Some high profile names are examining the pros and cons of entering the race, but until they announce it would not be fair to name them due to other commitments they have at the present time. If and when they enter the race it could be a very interesting summer and fall in Nanaimo.
I also keep hearing the name of former City Administrator Jerry Berry as a possible candidate for mayor. I’m not hearing it from him though. That could make things interesting, to be sure. I wonder if Jerry would consider taking back his old job as CAO. If the over-all makeup of council changes dramatically there’s a likelihood that there could be an opening.
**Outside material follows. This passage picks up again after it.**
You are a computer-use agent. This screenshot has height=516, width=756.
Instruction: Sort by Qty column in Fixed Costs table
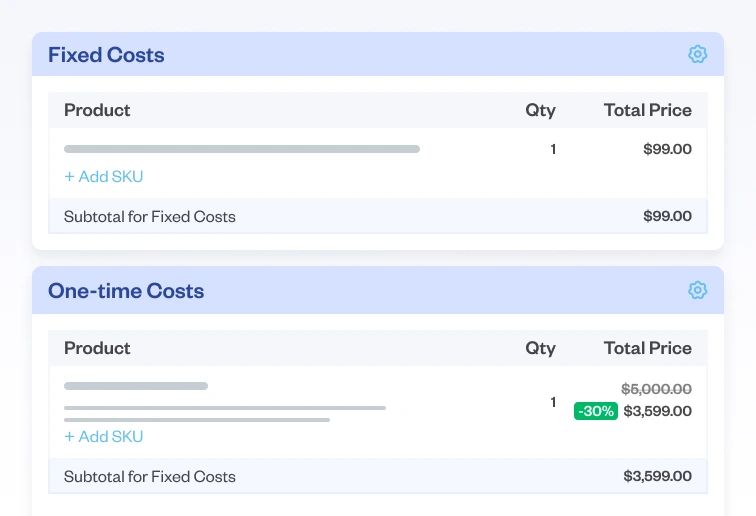[540, 110]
A group that was formed during and after the soundly-trashed ice centre referendum (defeated by 80 per cent) has been meeting to plan strategy. The group, known as Our Nanaimo, say they won’t run what is often seen as a slate of candidates, but are conducting a search for people they would like to unofficially support – the same thing by a different name.
So far, no prominent names have sprung up other than the usual suspects, and that does not bode well for those wishing to put a completely new face on council. In past elections, with 30 or more candidates in the field for eight seats, it could take less than 30-per-cent support to be a winner. If higher profile candidates do not enter the race, it only increases the chances for incumbents to stay in office because of name recognition. Many voters check off the names they know rather than what they know about those names.
There is also the possibility that some present councillors will see the writing on the wall and not seek re-election. Coun. Diane Brennan is not planning to run, but in politics the nomination deadline can be a magnetic force that drives some back into the field. As of now, the only sure bet is Coun. Sheryl Armstrong who won the by-election in a landslide.
Also, when people see who is likely to be the mayor of a new council they decide to get on board.
A number of the candidates in last year’s by-election stated then that their candidacy was a dry run for the real race this October. If some of the higher vote-getters from the by-election follow through it could turn out to be an interesting race, even though most of them have no background in municipal politics.